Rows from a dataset
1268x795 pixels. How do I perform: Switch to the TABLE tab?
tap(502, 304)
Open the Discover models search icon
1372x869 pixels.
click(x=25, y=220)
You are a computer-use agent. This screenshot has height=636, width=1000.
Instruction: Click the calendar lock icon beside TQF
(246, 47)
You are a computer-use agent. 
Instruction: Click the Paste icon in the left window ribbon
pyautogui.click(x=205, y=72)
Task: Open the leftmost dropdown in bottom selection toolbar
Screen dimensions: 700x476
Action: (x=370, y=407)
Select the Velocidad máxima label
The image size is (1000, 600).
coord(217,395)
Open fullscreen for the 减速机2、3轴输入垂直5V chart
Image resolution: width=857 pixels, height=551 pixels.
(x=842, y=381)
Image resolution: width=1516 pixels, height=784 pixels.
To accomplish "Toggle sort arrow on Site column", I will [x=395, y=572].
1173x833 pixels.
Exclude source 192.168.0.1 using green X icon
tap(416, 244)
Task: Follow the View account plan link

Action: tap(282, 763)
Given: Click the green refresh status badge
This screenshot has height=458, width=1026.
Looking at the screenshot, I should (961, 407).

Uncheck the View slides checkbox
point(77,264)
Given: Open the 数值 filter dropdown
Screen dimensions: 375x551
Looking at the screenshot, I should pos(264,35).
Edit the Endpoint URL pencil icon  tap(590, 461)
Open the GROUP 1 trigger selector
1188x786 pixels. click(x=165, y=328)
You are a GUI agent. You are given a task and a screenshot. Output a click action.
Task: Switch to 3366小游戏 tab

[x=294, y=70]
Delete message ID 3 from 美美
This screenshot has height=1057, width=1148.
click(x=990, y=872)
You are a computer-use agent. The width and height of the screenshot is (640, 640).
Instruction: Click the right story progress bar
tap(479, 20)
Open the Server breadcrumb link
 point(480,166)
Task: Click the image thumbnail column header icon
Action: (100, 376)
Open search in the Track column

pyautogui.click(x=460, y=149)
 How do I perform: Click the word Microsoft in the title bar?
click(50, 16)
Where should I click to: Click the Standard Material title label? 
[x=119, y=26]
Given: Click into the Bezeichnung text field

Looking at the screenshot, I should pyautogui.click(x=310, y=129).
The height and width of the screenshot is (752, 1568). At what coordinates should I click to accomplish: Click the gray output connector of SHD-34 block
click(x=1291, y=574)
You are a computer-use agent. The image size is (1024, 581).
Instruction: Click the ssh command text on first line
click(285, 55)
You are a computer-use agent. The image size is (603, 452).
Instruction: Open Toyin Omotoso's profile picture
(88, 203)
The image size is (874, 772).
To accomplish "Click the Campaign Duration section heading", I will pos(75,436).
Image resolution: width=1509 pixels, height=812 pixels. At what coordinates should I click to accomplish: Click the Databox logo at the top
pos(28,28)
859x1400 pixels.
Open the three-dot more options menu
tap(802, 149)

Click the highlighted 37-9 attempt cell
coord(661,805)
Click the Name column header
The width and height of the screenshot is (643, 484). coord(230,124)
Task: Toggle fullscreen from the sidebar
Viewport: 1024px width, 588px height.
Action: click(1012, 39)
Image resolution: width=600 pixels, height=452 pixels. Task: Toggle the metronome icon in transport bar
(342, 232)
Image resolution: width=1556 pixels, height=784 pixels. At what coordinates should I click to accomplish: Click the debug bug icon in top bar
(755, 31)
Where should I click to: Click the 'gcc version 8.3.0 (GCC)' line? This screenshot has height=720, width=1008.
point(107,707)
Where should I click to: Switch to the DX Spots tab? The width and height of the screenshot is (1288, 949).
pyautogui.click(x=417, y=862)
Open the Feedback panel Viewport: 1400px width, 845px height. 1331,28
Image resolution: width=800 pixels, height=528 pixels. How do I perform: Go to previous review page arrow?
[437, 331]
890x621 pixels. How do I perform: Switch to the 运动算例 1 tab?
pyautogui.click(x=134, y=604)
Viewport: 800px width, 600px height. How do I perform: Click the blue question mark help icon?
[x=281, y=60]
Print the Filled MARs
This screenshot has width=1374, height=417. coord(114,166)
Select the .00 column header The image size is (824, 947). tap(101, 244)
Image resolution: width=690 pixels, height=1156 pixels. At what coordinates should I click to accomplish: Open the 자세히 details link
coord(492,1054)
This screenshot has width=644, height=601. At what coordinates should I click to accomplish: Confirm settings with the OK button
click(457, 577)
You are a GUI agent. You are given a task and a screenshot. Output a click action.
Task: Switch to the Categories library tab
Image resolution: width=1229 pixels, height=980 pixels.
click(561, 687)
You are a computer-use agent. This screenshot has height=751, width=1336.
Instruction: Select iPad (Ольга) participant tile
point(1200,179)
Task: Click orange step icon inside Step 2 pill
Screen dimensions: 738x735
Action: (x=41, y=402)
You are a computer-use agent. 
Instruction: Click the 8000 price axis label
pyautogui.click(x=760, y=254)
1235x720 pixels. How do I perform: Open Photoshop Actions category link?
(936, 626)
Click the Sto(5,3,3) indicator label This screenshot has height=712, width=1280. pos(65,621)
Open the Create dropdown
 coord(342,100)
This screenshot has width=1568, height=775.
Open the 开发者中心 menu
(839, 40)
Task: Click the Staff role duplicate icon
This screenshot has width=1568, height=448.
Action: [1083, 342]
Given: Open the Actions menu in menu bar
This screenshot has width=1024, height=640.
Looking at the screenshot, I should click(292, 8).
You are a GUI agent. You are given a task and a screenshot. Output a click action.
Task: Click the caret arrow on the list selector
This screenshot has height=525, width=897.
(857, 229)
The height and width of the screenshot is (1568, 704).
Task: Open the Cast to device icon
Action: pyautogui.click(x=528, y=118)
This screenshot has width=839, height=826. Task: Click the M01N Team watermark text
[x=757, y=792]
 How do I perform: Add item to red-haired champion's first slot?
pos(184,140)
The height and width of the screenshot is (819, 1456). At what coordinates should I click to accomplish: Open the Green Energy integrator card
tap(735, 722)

[What the task requires] How many lines in the records above contain the string "title"? Treat uppercase and lowercase letters as different, and reply with the number alone.

[Result] 2